» What to produce: Return the text from the wolf-scene commentary verbatim, from "I did not dare" up to and including "having a bad day.".

» Document section:

Reminder if anyone’s forgotten, “Imitator” is a low-level AI that imitates intelligence without actually having any. So these wolves are actually incapable of pain to begin with, they’re just yelping because their yelp animation and sound effect is triggered by certain thresholds of damage or whatever.
I did not dare invite the she-wolves, who had less Hit Points than the damage caused by the arrow. They were women, after all, even if they did have tails: how could you put them in harm’s way?
Even laying aside the fucked up gender politics, didn’t we just barely establish that these are Imitators? They’re not women or men or humans NOS, they’re unfeeling robots.
Regardless, Danny gets the big wolf on her feet, and then she immediately tries to kill him, for some reason. The wolf’s mate has to intervene.
The she-wolf got up again and was about to attack me, but the pack leader stood in her way. The wolves had a growl-chat between themselves, with the tone of her growl being higher and accusing, and his calm and reasonable. Just like an experienced husband talking to a wife who’s having a bad day.

» Available data:

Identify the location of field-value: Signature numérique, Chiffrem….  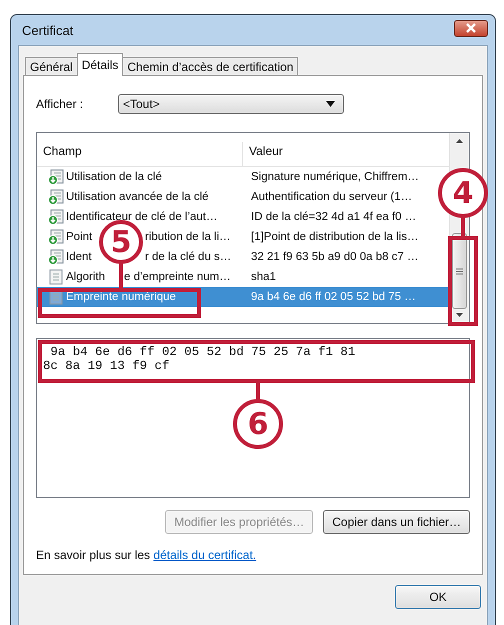
(335, 177).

» Solved problem:
I did not dare invite the she-wolves, who had less Hit Points than the damage caused by the arrow. They were women, after all, even if they did have tails: how could you put them in harm’s way?
Even laying aside the fucked up gender politics, didn’t we just barely establish that these are Imitators? They’re not women or men or humans NOS, they’re unfeeling robots.
Regardless, Danny gets the big wolf on her feet, and then she immediately tries to kill him, for some reason. The wolf’s mate has to intervene.
The she-wolf got up again and was about to attack me, but the pack leader stood in her way. The wolves had a growl-chat between themselves, with the tone of her growl being higher and accusing, and his calm and reasonable. Just like an experienced husband talking to a wife who’s having a bad day.